No one knows if that place is real, however, and while trying to protect Toothless from Grimmel and his ferocious Deathgripper dragons, Hiccup must come to grips with the fact that he might have to say goodbye to his beloved dragon forever.

OUR TAKE: 6 out of 10
Aside from a handful of exceptions, once a film series gets to its third installment or higher, it's usually more about making money off a well-known brand rather than needing to continue the underlying story from any sort of creative or artistic sense. While I'm not crazy about that logic, I fully understand it as it's a way for studios to increase their ROI as related to the costs of the initial film and generate enough cash to bring new cinematic stories to light.

Thus, when art and commerce manage to mix successfully, it's a win-win scenario both for those involved in the making of such a film as well as critics and everyday audiences who want to be entertained by something more than a simple cash-grab.

Thankfully, the third (and reportedly last) installment in the "How to Train Your Dragon" film series -- this one given the added title of "The Hidden World" rather than some form of the number three -- should appease everyone. With the first two films being successful commercially (to the tune of north of $1.1 billion combined internationally) and artistically (both received Academy Award nominations), the chances of the follow-up entry doing the same seemed reasonable and so far every indication is that this offering will continue that trend.

It takes up not long after the events of the second film where our now young adult hero (again voiced by Jay Baruchel) and his former rivals turned friends (voiced by the returning America Ferrera, Jonah Hill, Christopher Mintz-Plasse, Kristen Wiig, and Justin Rupple) now routinely rescue dragons from confinement and return them to their island home of Berk. Thankfully, returning writer/director Dean DeBlois doesn't insert any sort of related social or political commentary about immigration or the like into the storyline.

Instead, and keeping things timeless and apolitical, he instead opts for the tried and true (if not particularly novel or creative, but still serviceable) -- a diabolical dragon slayer villain (voiced by F. Murray Abraham as if channeling Javier Bardem) named Grimmel who, natch, likes to kill dragons. In particular Night Furies -- like Hiccup's pet one, Toothless -- since they're rare, and what better way to lure that one in than to use a female one as a potential (and distracting) mate.

The latter provides for one of two fairly lovely sequences where the visuals do all of the talking (the other being the entry and subsequent fly-through of the title area), as well as a bit of Cyrano (or Steve Martin's "Roxanne") inspired comedy where Hiccup remotely feeds Toothless visual cues about how to woo the lovely lady Fury.

Other comic relief is present -- including Wiig getting additional screen time as the Viking equivalent of a chatterbox valley girl -- but some viewers might be disappointed that a major character introduced in the last film -- Cate Blanchett as the protagonist's long-lost mother -- is pretty much relegated to being a background figure.

But it's the relationship between the boy and his dog -- uh, young adult Viking and his dragon -- that's the center and heart of the story and that part works just as well as before.

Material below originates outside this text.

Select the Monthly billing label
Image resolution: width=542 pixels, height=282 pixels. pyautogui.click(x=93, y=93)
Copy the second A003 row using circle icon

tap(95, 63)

All of which means the conclusion might leave a lot of viewers -- child and adult alike -- with some leaky eyes and sniffles.

I mean that in a good way, which also applies to the handsome computer-animation, solid vocal work and decent action scenes. While I might not have envisioned the original film being turned into the first installment of a trilogy, I'm happy to report that the third installment wraps things up on an entertaining and emotionally involving high note. "How To Train Your Dragon: The Lost World" rates as a 6 out of 10.